**DIRECTIONS FOR THIS TASK**
I need each line of the entries below that includes the string "computer".

Pixel coordinate grounding data:
^^^^^^^^^^^^^^^^

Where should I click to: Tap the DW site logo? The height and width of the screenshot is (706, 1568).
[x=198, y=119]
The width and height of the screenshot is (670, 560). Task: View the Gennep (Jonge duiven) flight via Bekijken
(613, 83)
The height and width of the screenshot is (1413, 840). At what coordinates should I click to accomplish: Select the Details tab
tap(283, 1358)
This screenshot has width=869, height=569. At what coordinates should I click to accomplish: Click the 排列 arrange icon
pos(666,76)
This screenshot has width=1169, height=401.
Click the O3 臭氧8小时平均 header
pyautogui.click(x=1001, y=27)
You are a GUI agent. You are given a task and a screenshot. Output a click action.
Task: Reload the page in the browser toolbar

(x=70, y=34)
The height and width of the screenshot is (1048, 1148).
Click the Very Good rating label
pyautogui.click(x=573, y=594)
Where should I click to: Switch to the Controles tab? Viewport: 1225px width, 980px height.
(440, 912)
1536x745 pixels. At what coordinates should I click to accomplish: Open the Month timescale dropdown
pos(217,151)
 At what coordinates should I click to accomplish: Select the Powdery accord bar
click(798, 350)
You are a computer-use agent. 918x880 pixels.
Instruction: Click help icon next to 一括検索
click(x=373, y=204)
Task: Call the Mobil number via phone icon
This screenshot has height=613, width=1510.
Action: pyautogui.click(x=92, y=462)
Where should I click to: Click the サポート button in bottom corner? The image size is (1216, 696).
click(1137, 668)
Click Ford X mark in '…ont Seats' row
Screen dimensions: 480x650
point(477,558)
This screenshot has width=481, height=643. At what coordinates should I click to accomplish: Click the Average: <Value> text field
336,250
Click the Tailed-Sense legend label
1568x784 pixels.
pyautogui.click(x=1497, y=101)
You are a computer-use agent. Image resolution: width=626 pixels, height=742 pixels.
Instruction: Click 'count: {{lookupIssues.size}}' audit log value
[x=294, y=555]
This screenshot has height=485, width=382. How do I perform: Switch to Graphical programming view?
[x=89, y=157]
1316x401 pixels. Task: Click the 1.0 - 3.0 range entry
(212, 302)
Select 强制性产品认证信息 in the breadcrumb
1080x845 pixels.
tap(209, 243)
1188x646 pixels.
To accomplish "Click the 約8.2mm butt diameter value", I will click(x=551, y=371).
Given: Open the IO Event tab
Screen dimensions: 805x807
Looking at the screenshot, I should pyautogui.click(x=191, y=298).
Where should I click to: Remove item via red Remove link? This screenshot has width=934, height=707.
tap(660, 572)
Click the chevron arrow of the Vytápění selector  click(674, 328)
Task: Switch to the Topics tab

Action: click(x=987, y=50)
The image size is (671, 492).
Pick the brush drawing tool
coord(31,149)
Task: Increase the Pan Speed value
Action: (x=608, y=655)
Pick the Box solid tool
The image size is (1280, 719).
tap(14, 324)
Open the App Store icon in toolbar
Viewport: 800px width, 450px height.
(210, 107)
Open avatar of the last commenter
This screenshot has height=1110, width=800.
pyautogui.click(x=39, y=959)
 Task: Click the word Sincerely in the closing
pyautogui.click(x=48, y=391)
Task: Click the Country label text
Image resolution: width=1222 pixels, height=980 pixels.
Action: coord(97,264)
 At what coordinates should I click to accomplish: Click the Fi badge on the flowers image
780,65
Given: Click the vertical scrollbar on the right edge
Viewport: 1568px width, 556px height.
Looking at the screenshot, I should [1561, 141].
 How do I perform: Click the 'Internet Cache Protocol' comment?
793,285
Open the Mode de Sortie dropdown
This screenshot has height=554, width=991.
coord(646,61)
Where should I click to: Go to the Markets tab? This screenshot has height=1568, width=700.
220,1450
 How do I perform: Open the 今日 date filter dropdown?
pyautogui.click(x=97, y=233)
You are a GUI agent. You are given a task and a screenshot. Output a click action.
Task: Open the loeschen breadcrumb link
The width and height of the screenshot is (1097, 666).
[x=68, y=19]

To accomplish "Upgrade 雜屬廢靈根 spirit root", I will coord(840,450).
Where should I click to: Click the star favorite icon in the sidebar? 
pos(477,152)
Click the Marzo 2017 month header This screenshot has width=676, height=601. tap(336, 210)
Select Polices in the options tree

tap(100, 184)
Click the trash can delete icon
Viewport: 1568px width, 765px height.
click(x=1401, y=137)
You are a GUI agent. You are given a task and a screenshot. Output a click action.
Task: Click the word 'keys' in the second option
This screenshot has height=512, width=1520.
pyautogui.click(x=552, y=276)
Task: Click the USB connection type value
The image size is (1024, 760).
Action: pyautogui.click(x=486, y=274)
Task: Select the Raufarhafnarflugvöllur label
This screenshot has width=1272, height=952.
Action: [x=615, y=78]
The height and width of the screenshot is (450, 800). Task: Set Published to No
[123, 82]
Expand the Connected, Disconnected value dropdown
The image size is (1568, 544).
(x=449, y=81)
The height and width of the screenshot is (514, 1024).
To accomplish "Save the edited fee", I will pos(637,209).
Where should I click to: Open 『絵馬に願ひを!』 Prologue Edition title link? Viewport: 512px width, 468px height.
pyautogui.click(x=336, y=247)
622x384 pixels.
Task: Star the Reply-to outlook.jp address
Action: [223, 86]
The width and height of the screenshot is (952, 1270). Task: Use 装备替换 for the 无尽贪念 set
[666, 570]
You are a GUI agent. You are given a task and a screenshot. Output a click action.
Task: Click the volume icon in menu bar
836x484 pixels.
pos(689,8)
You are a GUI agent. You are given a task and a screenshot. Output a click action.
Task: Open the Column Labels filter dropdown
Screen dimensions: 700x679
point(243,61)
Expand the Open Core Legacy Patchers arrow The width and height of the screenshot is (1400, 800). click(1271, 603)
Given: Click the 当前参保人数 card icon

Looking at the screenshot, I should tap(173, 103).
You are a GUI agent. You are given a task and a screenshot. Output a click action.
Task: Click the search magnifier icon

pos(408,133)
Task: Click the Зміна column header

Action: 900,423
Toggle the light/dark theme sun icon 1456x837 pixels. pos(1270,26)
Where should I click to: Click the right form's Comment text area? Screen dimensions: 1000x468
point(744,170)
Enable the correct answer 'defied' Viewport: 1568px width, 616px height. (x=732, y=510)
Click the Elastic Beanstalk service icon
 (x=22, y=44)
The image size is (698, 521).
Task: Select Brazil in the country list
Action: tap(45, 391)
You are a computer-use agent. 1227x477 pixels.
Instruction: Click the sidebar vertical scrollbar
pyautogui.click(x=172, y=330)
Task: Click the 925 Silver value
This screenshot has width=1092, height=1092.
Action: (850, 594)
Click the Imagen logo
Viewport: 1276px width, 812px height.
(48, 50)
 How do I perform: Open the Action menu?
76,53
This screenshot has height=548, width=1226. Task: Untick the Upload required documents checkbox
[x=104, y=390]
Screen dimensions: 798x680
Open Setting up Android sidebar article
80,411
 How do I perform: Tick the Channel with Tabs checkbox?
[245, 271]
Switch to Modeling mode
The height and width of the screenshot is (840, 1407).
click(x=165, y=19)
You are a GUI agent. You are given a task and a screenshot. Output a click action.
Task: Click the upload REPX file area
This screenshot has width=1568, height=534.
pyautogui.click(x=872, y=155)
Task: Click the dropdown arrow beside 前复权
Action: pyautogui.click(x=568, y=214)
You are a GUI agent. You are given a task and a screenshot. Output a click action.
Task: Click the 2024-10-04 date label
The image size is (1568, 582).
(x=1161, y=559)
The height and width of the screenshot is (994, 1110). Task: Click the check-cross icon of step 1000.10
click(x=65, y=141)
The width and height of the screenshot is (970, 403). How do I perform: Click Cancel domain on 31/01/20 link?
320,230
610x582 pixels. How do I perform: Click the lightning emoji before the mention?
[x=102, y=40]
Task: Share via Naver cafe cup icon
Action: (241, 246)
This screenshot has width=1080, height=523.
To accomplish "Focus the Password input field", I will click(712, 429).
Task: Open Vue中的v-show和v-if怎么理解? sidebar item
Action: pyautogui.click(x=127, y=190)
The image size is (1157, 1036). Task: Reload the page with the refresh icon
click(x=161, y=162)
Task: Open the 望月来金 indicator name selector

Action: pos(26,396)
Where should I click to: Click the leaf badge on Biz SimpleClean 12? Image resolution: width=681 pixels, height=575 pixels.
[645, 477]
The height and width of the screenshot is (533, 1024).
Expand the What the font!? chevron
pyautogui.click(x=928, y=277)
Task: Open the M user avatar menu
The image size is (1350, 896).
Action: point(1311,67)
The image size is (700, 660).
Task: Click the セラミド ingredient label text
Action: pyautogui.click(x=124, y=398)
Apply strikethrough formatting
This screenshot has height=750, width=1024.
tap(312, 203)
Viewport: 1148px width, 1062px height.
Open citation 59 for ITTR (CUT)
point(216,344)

^^^^^^^^^^^^^^^^

**SOLUTION**
You are a computer-use agent. 918x880 pixels.
You are a computer-use agent. Image resolution: width=626 pixels, height=742 pixels.
You are a computer-use agent. 1227x477 pixels.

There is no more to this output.